The Seventh Perfection like any other world has its own politics. I liked picking up clues here and there about them. For example, slavery plagues the world, as the God King’s servants are called slaves. The city-state is obviously a theocracy with all the authoritarian trappings. The reader learns about book burnings and propaganda, measures to keep the citizens faithful. And fearful. There are student rebellions and disgraced military leaders. One chapter featured a rebel who became a functionary in the new government. He became the person his younger self fought against.

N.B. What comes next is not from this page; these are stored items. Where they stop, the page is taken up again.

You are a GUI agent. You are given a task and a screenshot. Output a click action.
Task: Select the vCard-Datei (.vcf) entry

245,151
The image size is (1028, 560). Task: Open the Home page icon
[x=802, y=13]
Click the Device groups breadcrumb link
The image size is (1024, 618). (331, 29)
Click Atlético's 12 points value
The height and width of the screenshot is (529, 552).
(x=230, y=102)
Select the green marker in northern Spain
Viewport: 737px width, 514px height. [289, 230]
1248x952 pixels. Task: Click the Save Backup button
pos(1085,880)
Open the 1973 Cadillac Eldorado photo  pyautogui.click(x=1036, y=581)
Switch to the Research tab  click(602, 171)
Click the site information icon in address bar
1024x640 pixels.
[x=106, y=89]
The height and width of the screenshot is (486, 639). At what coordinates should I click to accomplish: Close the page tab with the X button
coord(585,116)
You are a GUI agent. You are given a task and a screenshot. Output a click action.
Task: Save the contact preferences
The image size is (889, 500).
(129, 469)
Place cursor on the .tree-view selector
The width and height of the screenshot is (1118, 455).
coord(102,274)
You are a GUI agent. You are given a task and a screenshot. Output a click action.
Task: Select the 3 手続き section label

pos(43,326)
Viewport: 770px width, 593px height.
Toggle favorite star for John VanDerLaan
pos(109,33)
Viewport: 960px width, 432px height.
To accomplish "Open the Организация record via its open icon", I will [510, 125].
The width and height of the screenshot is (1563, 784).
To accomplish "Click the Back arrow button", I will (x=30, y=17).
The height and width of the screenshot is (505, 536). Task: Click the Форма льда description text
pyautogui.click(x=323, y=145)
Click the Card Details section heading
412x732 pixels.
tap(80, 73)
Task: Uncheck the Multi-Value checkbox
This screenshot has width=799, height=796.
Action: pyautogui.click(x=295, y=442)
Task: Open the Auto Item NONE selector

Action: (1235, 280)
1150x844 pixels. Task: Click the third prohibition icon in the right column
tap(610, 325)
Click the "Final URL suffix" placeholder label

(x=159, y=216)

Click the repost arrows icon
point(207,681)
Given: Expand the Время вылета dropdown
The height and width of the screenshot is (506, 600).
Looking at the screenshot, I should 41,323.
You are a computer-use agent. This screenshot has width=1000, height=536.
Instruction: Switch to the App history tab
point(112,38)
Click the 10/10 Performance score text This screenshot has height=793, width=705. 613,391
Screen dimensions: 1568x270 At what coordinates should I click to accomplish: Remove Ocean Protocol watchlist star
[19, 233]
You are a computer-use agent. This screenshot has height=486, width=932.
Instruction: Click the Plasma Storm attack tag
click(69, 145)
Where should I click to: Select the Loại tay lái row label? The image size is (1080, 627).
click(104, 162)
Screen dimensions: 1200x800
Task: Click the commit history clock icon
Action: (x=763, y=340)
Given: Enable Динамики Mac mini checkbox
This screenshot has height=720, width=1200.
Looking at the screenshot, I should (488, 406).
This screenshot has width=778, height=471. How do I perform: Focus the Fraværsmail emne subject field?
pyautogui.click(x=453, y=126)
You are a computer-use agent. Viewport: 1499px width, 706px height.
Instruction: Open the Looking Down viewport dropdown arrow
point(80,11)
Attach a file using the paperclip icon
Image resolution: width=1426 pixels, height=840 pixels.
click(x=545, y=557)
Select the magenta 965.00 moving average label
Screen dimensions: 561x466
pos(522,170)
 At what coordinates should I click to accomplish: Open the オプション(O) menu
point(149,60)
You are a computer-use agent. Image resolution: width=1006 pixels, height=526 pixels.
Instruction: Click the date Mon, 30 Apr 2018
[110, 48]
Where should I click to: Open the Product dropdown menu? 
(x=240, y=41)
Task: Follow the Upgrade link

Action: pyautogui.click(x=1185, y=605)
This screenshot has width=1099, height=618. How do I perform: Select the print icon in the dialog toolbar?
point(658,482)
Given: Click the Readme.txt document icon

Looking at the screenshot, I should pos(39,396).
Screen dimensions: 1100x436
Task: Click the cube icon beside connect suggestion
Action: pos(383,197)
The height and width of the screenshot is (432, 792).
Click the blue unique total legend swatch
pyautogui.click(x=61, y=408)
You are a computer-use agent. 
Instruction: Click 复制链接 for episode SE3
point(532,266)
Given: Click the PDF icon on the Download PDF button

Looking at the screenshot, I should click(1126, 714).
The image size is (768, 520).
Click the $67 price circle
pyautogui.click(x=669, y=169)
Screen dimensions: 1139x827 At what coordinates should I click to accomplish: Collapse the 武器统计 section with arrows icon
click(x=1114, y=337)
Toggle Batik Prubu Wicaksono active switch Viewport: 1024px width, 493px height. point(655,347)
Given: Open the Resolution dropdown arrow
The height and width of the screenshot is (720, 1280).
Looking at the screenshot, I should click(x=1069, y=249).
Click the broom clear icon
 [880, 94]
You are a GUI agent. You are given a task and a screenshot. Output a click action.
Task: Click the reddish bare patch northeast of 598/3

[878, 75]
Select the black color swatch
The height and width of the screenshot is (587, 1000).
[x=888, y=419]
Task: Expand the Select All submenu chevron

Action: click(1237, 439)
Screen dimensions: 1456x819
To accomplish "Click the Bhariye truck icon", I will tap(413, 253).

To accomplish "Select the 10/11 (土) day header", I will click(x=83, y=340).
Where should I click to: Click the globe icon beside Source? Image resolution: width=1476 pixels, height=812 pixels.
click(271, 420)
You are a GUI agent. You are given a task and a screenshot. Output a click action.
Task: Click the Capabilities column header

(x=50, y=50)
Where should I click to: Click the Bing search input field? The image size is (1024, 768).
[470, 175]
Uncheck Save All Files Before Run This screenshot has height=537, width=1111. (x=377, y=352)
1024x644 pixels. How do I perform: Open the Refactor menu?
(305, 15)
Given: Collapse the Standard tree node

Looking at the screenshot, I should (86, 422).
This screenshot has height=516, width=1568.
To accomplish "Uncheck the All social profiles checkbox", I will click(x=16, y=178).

The Amanuensis seeks answers to her mystery that conflicts with official propaganda. There’s a powerful message here about memory controlled by or resisting the state. Some share their stories out of defiance, some due to fear, and some out of pride. Each is a study in how people cope to survive. Throughout, the reader sees the people warning the Amanuensis about learning the truth. In a nation where truth means different things to diffent political groups, I found a lot to think about here. Because there’s the official “truth” of the God King, and then there’s the “truth” of what people saw and experienced. The state may be able to force them to spout the official story, but it can’t make them forget their lived experience.

Conclusion

Daniel Polansky’s The Seventh Perfection was perfect. While everyone’s mileage may vary and while someone out there in the lovely internets is waiting to tell me why I’m wrong, I’ll double down. The Seventh Perfection was perfect; it was the right story at the right time for me. The stars aligned; Jupiter was in retro-retrograde; the sun was shining, and all was right with the world for the times I sat down to read it. I know reviews are supposed to be objective, weighing the material in judgment. Usually, I try to do this, but for now, I’m skipping that. Art and fiction are meant to be so much more than just weighed and measured. For now, I’m going to bask in the feeling that The Seventh Perfection left me with and be subjective as all hell. I hope when you read Daniel Polansky’s The Seventh Perfection, you have an equally wonderful experience.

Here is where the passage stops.